Ionic liquid-based electroactive materials: a novel approach for cardiac tissue engineering strategies.

Abstract

Cardiac tissue regeneration strategies are increasingly taking advantage of electroactive scaffolds to actively recreate the tissue microenvironment. In this context, this work reports on advanced materials based on two different ionic liquids (ILs), 2-hydroxyethyl-trimethylammonium dihydrogen phosphate ([Ch][DHP]) and choline bis(trifluoromethylsulfonyl)imide ([Ch][TFSI]), combined with poly(vinylidene fluoride-co-trifluoroethylene) (P(VDF-TrFE)) for the development of ionic electroactive IL/polymer hybrid materials for cardiac tissue engineering (TE). The morphological, physico-chemical, thermal and electrical properties of the hybrid materials, as well as their potential use as scaffolds for cardiac TE applications, were evaluated. Besides inducing changes in surface topography, roughness and wettability of the composites, the incorporation of [Ch][DHP] and [Ch][TFSI] leads to the increase in surface (σsurface) and volume (σvolume) electrical conductivities.

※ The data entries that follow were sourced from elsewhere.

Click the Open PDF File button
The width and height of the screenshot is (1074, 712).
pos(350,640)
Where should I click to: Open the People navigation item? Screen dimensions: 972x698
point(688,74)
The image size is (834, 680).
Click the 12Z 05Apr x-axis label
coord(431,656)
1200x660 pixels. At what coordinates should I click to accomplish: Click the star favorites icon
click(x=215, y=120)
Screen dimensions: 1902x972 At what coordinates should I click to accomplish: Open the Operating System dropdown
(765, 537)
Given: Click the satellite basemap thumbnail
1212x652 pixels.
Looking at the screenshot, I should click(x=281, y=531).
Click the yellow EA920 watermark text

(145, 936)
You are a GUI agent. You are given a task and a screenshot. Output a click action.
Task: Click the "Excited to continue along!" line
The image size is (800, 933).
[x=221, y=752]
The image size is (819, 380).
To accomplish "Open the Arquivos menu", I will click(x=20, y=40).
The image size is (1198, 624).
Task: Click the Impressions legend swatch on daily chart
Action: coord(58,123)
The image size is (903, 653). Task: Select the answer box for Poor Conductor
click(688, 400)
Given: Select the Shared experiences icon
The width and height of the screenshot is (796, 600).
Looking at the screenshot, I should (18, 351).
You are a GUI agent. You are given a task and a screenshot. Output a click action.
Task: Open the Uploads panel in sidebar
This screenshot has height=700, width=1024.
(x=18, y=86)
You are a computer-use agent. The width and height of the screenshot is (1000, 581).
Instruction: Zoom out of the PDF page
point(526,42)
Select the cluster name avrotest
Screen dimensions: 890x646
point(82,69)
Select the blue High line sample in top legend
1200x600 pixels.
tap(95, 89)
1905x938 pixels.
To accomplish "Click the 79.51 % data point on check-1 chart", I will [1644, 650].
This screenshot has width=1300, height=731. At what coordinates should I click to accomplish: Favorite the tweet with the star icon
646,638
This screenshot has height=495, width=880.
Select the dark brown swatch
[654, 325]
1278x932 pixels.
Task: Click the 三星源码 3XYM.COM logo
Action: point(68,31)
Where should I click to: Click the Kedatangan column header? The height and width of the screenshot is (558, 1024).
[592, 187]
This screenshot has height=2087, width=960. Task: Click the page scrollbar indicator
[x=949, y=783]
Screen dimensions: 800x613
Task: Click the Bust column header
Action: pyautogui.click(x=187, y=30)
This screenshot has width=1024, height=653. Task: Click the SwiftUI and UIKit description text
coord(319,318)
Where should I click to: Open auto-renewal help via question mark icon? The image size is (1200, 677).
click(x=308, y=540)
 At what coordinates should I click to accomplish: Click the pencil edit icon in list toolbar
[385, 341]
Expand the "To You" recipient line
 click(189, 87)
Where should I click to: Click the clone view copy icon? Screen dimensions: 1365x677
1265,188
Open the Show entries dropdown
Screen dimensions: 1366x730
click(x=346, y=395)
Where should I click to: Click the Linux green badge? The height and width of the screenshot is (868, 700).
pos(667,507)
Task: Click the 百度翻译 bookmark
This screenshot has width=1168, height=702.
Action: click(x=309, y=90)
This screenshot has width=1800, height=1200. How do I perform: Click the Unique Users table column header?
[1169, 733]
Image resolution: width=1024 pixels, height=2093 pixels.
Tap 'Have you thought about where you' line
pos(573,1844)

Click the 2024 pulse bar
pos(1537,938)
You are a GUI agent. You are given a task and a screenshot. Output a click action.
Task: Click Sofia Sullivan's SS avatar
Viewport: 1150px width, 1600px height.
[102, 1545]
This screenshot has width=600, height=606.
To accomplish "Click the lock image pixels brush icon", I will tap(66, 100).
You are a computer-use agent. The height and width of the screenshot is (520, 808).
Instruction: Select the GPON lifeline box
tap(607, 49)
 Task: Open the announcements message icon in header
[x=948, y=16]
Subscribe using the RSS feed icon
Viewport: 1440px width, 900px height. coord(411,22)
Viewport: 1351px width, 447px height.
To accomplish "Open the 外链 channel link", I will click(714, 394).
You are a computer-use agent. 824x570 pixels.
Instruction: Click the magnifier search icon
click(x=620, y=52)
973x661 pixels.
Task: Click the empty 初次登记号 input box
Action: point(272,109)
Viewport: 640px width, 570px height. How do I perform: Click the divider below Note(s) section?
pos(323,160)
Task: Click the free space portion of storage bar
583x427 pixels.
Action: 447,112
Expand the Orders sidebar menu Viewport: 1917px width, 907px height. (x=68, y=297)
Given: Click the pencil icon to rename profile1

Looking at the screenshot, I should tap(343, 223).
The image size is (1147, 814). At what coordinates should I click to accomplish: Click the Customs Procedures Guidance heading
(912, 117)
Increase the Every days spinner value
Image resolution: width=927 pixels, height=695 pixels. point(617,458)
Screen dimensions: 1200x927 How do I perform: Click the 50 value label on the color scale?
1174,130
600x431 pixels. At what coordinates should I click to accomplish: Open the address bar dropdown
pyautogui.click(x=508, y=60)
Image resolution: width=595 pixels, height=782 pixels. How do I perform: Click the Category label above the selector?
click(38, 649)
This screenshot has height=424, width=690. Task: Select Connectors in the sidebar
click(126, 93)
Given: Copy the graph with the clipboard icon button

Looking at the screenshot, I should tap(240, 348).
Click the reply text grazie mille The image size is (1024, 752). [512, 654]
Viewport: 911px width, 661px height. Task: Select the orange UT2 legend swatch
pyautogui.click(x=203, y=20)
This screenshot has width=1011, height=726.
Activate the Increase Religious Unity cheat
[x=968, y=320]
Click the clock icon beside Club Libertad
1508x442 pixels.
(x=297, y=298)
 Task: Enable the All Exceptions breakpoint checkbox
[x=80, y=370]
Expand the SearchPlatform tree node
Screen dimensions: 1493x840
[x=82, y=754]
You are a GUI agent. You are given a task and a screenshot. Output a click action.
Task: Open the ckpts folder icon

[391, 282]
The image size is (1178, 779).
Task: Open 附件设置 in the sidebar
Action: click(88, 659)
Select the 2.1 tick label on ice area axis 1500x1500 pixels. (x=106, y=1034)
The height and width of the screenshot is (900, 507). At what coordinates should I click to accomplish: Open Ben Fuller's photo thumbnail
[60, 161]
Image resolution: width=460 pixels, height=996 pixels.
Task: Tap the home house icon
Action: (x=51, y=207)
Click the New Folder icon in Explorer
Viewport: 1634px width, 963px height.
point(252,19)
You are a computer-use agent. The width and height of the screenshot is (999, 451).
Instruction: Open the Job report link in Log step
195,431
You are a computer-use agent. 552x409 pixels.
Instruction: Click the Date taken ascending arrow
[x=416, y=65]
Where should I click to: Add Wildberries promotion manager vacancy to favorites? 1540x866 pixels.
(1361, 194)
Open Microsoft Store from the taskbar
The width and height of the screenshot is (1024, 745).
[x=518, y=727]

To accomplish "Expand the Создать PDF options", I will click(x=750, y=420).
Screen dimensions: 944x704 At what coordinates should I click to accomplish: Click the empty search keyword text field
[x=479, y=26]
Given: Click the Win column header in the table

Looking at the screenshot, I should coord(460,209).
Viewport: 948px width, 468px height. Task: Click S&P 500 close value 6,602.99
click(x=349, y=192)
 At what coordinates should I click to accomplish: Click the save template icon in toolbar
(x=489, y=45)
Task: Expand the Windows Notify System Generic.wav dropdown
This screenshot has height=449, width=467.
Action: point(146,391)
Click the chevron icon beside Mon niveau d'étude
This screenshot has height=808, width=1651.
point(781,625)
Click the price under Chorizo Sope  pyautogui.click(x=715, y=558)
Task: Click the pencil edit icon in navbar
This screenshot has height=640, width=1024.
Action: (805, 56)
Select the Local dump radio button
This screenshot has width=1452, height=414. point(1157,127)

Furthermore, washing the hybrid samples with phosphate-buffered saline solution strongly decreases the σsurface, whereas σsurface and σvolume of the composites remain almost unaltered after exposure to ultraviolet sterilization treatment. Additionally, it is verified that the incorporation of IL influences the P(VDF-TrFE) microstructure and crystallization process, acting as a defect during its crystallization. Cytotoxicity assays revealed that hybrid films based on [Ch][DHP] alone are not cytotoxic. These films also support H9c2 myoblast cell adhesion and proliferation, demonstrating their suitability for cardiac TE strategies based on electroactive microenvironments.